Full Report
On this edition of CertByte, we discuss a question from N2K’s ISC2® Certified Information Systems Security Professional (CISSP®) practice test. As your news-to-knowledge partner, N2K will advance your career while bringing you the industry news and trends that help you stay a step ahead. Through our bi-weekly episodes of CertByte on the CyberWire Daily podcast, and these companion articles, we aim to support your certification journey and fast-track your career growth in IT, cybersecurity, and project management. As your host, I or my guest will share a practice question from N2K’s suite of industry-leading content and a study tip (or study “bit” as I like to call it) to increase your confidence and readiness on exam day.
Analysis Summary
# Main Topic
Analysis and breakdown of a specific practice question from the N2K ISC2 Certified Information Systems Security Professional (CISSP) practice test, focusing on the Security Management Life Cycle phases.
## Key Points
- The segment involves discussing a CISSP practice question with guest host Steven Burnley.

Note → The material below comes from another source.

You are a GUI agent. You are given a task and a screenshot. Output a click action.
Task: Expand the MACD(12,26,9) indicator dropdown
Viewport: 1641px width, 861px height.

- The question centers on identifying the correct Security Management Life Cycle phase based on the activity described.
- **Key Activity:** Reviewing audit results to assess if security baselines are maintained.
- The analysis emphasizes contextual logic and mapping verb choices (e.g., "review," "assess") to phase descriptions.

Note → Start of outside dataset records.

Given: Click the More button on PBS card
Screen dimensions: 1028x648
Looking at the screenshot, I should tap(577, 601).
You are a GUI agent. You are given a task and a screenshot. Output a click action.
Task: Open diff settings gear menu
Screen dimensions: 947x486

- A key study "bit" advises candidates to focus on unfamiliar material, such as the new DevSecOps objective recently added to the CISSP exam scope.
## Threat Actors
- Not applicable. This content focuses on certification readiness and security management processes, not specific threat actors or campaigns.
## TTPs
- Not applicable. The focus is on management lifecycle phases, not offensive TTPs.
## Affected Systems
- Not applicable. The discussion is centered on organizational *processes* and governance principles relevant to the CISSP domain.
## Mitigations
- **Study Strategy Recommendation (Proactive "Mitigation" for Exam Failure):** Focus study efforts on parts of the exam material that are unfamiliar or cause concern.
- **Procedural Note:** Pay close attention to verb tense (past, present, future) in procedural questions to correctly map activities to the appropriate phase.
## Conclusion
The primary topic is educational support for the CISSP certification, specifically clarifying that **reviewing audit results and assessing accomplishments** falls under the **"Monitor and Evaluate"** phase of the security management life cycle. This highlights the importance of understanding the sequential nature of security governance processes.